Exercise 2(d), Section 27 of Munkres’ Topology 
Let $X$ be a metric space with metric $d$; let $A \subset X$ be nonempty.
(d) Assume that $A$ is compact; let $U$ be an open set containing $A$. Show that some $\epsilon$-neighborhood of $A$ is contained in $U$.

My attempt:
Approach(1): Since $U\in \mathcal{T}_d$ and $A\subseteq U$, we have $\forall a\in A, \exists r_a \gt 0$ such that $B_d(a, r_a) \subseteq U$. $B=\{ B_d(a, r_a)| a\in A\}$ is an open cover of $A$. $A$ is compact. By lemma 27.5, $\exists \delta \gt 0$ such that $E\subseteq X$ and diam $(E) \lt \delta$ $\Rightarrow$ $E\subseteq B_d(x, r_x)$, for some $x\in A$. Take $\epsilon =\frac{\delta}{4}$. By exercise 2(c) section 27, $U(A,\epsilon)=\bigcup_{a\in A} B_d(a, \epsilon)$. Let $x,y\in B_d(a, \epsilon)$; $a\in A$. Then $d(x,y)\leq d(x,a)+d(a,y)\lt 2\epsilon =\delta /2$. So diam$(B_d(a, \epsilon))\leq \delta /2 \lt \delta$. Thus $B_d(a, \epsilon)\subseteq B_d(z, r_z)\subseteq \bigcup_{a\in A} B_d(a, r_a)$, for some $z\in A$. Hence $ U(A,\epsilon)=\bigcup_{a\in A} B_d(a, \epsilon)\subseteq \bigcup_{a\in A} B_d(a, r_a)\subseteq U$. Our desired result. Is this proof correct? Did I precisely use lemma 27.5?
Approach(2): Prob. 2 (d), Sec. 27, in Munkres' TOPOLOGY, 2nd ed: If $A$ is compact and $U$ is an open set containing $A$, then . . ..
Approach(3): https://math.stackexchange.com/a/2939391/861687.
 A: I am guessing that the Lemma 27.5 must be the Lebesgue number lemma. Here is the Lebesgue number lemma (wording might be slightly different from Munkres's book. I don't have a copy with me right now.)

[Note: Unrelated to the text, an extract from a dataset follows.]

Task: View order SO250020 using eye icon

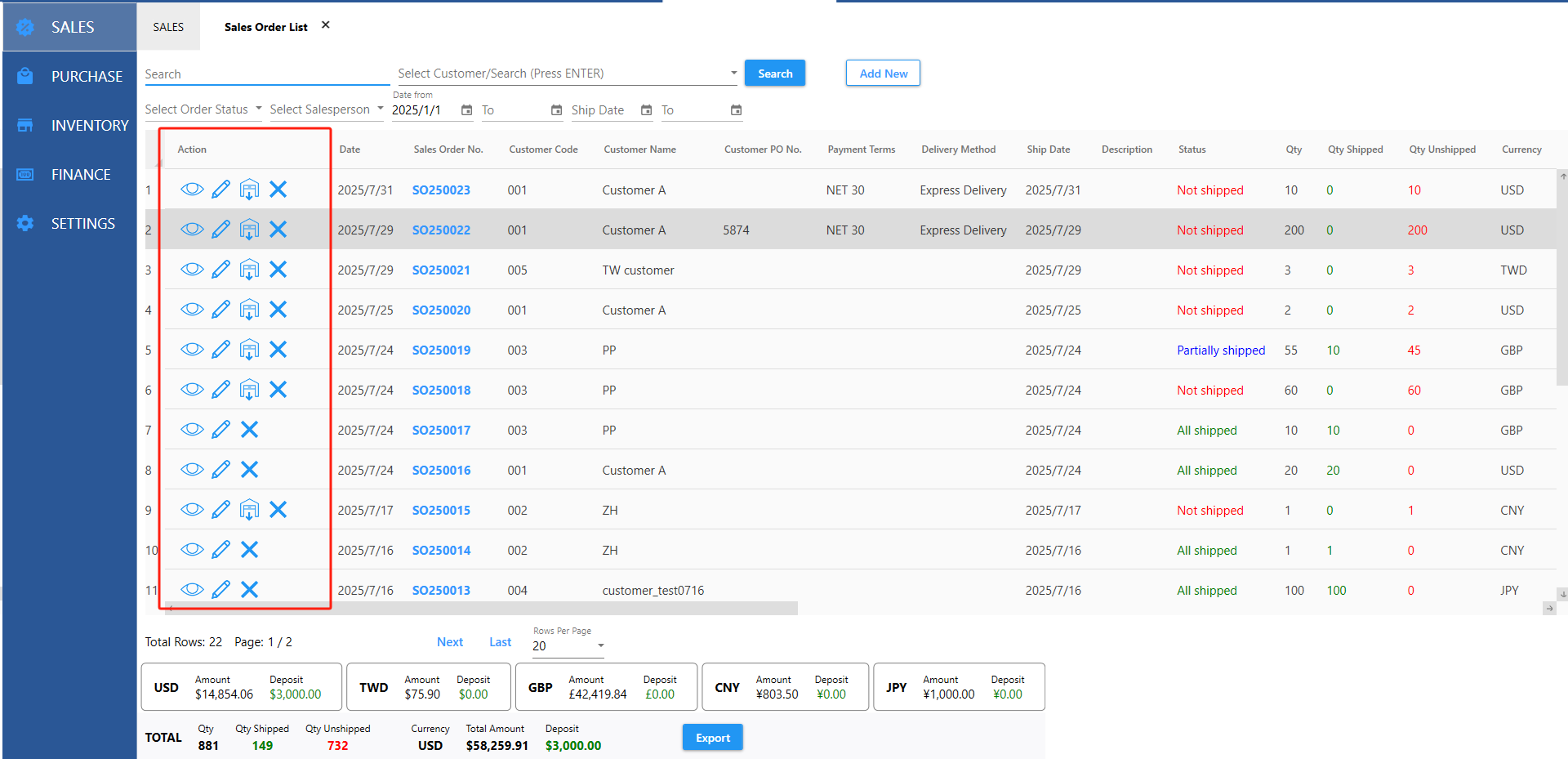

Lebesgue Number Lemma Let $(Y, d)$ be a compact metric space and let $\mathcal{U}$ be an open cover of $(Y, d)$. Then, there exists $\delta>0$ such that for every $E\subseteq X$ such that $diam(E)<\delta$, there exists a set $U\in \mathcal{U}$ such that $E\subseteq U.$
If you want to use it exactly like this, you will need to modify your argument a little. The metric space $(X, d)$ is not necessarily compact. But we have a compact set $A\subseteq X$. It can obviously be thought of as a compact metric space in its own right. But the covering $\{B_d(a, r_a): a\in A\}$ is not a cover of $A$ in $(A, d)$  (Why?). To remedy the situation, you can consider a modified cover, say, $\mathcal{C}:=\{B_d(a_i, r_{a_i})\cap A: a_i\}$ where $\{a_i\}$ is a finite collection of elements from $A$  such that $A\subseteq \cup_i B_d(a_i, r_{a_i}/4)$.
Now you can apply Lebesgue Number Lemma to this covering. This yields a $\delta>0$ such that every $E\subseteq A$ with diameter less than $\delta$ will be contained in $B_d(a_i, r_{a_i}/4)\cap A\subseteq B_d(a_i, r_{a_i}/4)$ for some $i$. Take $\epsilon<\min\{\delta, r_{a_i}\}/4$ (may not be necessary) and claim that $\epsilon$ works for you. That is, take any $x\in A$ and consider the set $E=B_d(x, \epsilon)$. You need to show that $E\subseteq \cup B_d(a_i, r_{a_i}).$
To this end, note that $E\cap A$ has diameter less than $\delta$ and hence by Lebesgue number lemma we know that $E\cap A\subseteq B_d(a, r_a/4)\cap A$ for some $a\in A.$ Now take any $z\in E$ and note that $d(a, z)\leq d(z, y)+d(y, a)$ for some $y\in E\cap A$. It follows that $d(a, z)\leq \epsilon+r_{a}/4\leq r_a/2.$ In particular, $E\subseteq B(a, r_a).$